| Saved entries |
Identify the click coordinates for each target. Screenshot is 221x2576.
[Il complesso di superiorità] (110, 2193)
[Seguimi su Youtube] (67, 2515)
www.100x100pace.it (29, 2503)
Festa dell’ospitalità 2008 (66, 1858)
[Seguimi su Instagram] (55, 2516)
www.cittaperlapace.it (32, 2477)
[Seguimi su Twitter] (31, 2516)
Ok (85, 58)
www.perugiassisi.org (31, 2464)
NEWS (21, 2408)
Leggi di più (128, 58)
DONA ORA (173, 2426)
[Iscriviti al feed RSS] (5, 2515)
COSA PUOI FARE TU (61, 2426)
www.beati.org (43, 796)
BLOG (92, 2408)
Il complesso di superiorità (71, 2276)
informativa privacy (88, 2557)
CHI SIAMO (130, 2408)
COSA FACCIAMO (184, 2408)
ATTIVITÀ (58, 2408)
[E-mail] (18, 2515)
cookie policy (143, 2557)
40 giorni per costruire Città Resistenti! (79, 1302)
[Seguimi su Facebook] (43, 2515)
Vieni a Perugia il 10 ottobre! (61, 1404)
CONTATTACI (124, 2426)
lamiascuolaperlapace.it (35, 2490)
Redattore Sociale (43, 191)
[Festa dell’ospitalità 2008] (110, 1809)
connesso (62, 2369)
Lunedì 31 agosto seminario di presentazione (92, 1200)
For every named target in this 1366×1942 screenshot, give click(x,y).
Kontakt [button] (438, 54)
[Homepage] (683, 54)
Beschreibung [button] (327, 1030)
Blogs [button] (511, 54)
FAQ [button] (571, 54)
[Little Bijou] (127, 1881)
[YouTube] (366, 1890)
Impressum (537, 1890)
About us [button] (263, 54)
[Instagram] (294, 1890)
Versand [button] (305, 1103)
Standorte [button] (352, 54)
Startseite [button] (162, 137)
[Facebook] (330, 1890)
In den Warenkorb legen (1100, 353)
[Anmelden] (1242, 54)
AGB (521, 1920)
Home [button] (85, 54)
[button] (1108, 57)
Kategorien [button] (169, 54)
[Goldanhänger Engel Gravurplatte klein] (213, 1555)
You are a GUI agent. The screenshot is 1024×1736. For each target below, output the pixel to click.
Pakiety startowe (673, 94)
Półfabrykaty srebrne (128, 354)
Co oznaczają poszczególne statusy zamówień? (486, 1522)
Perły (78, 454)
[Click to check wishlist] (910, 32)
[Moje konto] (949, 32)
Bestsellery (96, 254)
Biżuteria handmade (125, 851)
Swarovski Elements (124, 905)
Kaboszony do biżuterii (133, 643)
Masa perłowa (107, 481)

| Problem statement |
Output the records above, each one exactly, with none left out.

| Solution for this exercise |
Identify the click coordinates for each target. Screenshot is 221x2576.
[Il complesso di superiorità] (110, 2193)
[Seguimi su Youtube] (67, 2515)
www.100x100pace.it (29, 2503)
Festa dell’ospitalità 2008 (66, 1858)
[Seguimi su Instagram] (55, 2516)
www.cittaperlapace.it (32, 2477)
[Seguimi su Twitter] (31, 2516)
Ok (85, 58)
www.perugiassisi.org (31, 2464)
NEWS (21, 2408)
Leggi di più (128, 58)
DONA ORA (173, 2426)
[Iscriviti al feed RSS] (5, 2515)
COSA PUOI FARE TU (61, 2426)
www.beati.org (43, 796)
BLOG (92, 2408)
Il complesso di superiorità (71, 2276)
informativa privacy (88, 2557)
CHI SIAMO (130, 2408)
COSA FACCIAMO (184, 2408)
ATTIVITÀ (58, 2408)
[E-mail] (18, 2515)
cookie policy (143, 2557)
40 giorni per costruire Città Resistenti! (79, 1302)
[Seguimi su Facebook] (43, 2515)
Vieni a Perugia il 10 ottobre! (61, 1404)
CONTATTACI (124, 2426)
lamiascuolaperlapace.it (35, 2490)
Redattore Sociale (43, 191)
[Festa dell’ospitalità 2008] (110, 1809)
connesso (62, 2369)
Lunedì 31 agosto seminario di presentazione (92, 1200)
For every named target in this 1366×1942 screenshot, give click(x,y).
Kontakt [button] (438, 54)
[Homepage] (683, 54)
Beschreibung [button] (327, 1030)
Blogs [button] (511, 54)
FAQ [button] (571, 54)
[Little Bijou] (127, 1881)
[YouTube] (366, 1890)
Impressum (537, 1890)
About us [button] (263, 54)
[Instagram] (294, 1890)
Versand [button] (305, 1103)
Standorte [button] (352, 54)
Startseite [button] (162, 137)
[Facebook] (330, 1890)
In den Warenkorb legen (1100, 353)
[Anmelden] (1242, 54)
AGB (521, 1920)
Home [button] (85, 54)
[button] (1108, 57)
Kategorien [button] (169, 54)
[Goldanhänger Engel Gravurplatte klein] (213, 1555)
You are a GUI agent. The screenshot is 1024×1736. For each target below, output the pixel to click.
Pakiety startowe (673, 94)
Półfabrykaty srebrne (128, 354)
Co oznaczają poszczególne statusy zamówień? (486, 1522)
Perły (78, 454)
[Click to check wishlist] (910, 32)
[Moje konto] (949, 32)
Bestsellery (96, 254)
Biżuteria handmade (125, 851)
Swarovski Elements (124, 905)
Kaboszony do biżuterii (133, 643)
Masa perłowa (107, 481)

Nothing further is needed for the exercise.